Like Toys On Christmas Morning: A Visit to Kidd’s Toy Museum

“Nobody knows about us,” was one of the last things we heard as we were leaving the Kidd Toy Museum at 1301 SE Grand Avenue. I had gone there with Will Simmons from Pittsburgh, Pennsylvania who’s famous for his Pittsburgh Orbit blog. The comment wasn’t made to elicit sympathy, it was a statement that had to do with the museum’s no advertising policy.

It may have been the ninth time I’d heard about it, more on that later, but the tip that got me through the door came from writer Chuck Palahniuk. I had heard rumblings about the place and read about it in Palahniuk’s book “Fugitives and Refugees,” but my preconceived notions of a what a toy museum could be may have kept me away. I imagined being herded into an annoying gift shop filled with precious toys for sale, but no, Kidd’s Toy Museum is nothing like that–a characteristic that cements its low-key charm. Palahniuk recommended the place in a list of Portland must-sees in one of the weekly newspapers making it an opportune place to visit with an out-of-town guest.

photo by Will Simmons

In all my overstimulation resulting from looking through rooms of old toys, I overlooked getting the name of the woman Will and I spoke with as we were headed out the door. She was informative and gracious looking up at us from where she sat in a cluttered office area. I missed the origins of Kidd’s toy collecting mania as it was described because I was slow to turn on my phone’s voice recorder. I recall that Frank Kidd’s collecting bug started with finding and buying a toy on a business trip.

Regardless of the genesis, the museum holds quite the collection of banks, dolls, cars, trains and other odd genres. The collection is grouped by category, housed in glass enclosed cases and lit by fluorescent lighting. We were told that the museum exists in part because an inheritance tax that might have required parts of the collection be sold off. Kidd created a nonprofit to keep the collection together, a nonprofit status that requires the toys be made available to the public.

Kidd owned the museum’s building where there had been a fire from a former tenant’s restaurant. At that point the decision was made to remodel the space for the toy displays. The museum opened fifteen years ago. As crammed full objects as the museum is, it houses only one-third of the collection. Kidd shares the toys he likes the most. Part of the museum’s inclusion of multiple versions of the same of item made sense when we were told that Kidd bought the best examples of what he could. This had Will chiming in, “sometimes three or four.” Many of the banks, are duplicated. Sometimes it’s different paint jobs or different castings that are hard to tell a part. The collection was described as being “generally pre-World War 2.”

photo by Will Simmons

One feature of the museum is how unlike a museum it is. It’s an opportunity to see a well-curated antique toy collection. The displays offer little information like brand names or dates. This minimalism is due, we were told, to the notion that signs would take up valuable display space. Seeing the objects as they are offers visitors a to experience the toys and form their own interpretations.
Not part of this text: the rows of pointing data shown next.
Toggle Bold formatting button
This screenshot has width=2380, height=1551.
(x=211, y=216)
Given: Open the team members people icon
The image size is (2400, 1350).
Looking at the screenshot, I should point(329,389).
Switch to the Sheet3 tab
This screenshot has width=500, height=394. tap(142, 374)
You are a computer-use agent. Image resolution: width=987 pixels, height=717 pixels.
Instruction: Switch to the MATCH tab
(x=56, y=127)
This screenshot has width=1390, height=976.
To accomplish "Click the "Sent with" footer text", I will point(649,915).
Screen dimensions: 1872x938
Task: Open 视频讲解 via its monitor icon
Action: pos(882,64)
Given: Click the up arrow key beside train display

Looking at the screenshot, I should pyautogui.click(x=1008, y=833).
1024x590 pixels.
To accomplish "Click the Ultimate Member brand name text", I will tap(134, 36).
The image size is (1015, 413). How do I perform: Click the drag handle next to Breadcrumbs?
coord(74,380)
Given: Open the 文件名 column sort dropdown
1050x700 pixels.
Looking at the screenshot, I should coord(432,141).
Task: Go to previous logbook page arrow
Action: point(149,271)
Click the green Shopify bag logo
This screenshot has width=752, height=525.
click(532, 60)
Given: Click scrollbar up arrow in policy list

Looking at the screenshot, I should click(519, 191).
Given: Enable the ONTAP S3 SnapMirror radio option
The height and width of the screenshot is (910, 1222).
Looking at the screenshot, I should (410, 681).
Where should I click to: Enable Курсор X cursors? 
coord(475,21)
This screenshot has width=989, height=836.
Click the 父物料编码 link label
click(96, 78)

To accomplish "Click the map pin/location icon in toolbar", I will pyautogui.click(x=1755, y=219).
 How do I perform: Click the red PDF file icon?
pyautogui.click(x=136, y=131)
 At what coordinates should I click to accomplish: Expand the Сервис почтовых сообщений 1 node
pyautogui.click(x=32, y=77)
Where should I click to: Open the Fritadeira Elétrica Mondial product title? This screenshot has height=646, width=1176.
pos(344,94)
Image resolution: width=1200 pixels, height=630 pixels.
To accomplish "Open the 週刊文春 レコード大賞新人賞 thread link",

Word about the museum doesn’t get out due to that lack of advertising. It was explained that, “people locally don’t tend to know we’re here. People from out-of-town look for things to do.” Word of mouth comes from a woman who runs a North Portland candy store who recommends that people visit the museum. People are sure to mention when the “Candy Lady” sent them.

As we were running out of conversation we were given a quick lesson in advertising. Our museum contact told us what she’d learned in an advertising class. She explained that you have to see something three times before you actually see it and three more times before you act on it. The math means you have to see something nine times before you do anything about it. The number nine stuck in my mind. It seemed as good an explanation as any as to why I had lived in Portland for nine years before l made it to Kidd’s Toy Museum. Don’t let it take you that long.

I received a comment that made a good point. It should be noted that the museum is open weekdays from 9am to 5pm. It has no weekend hours.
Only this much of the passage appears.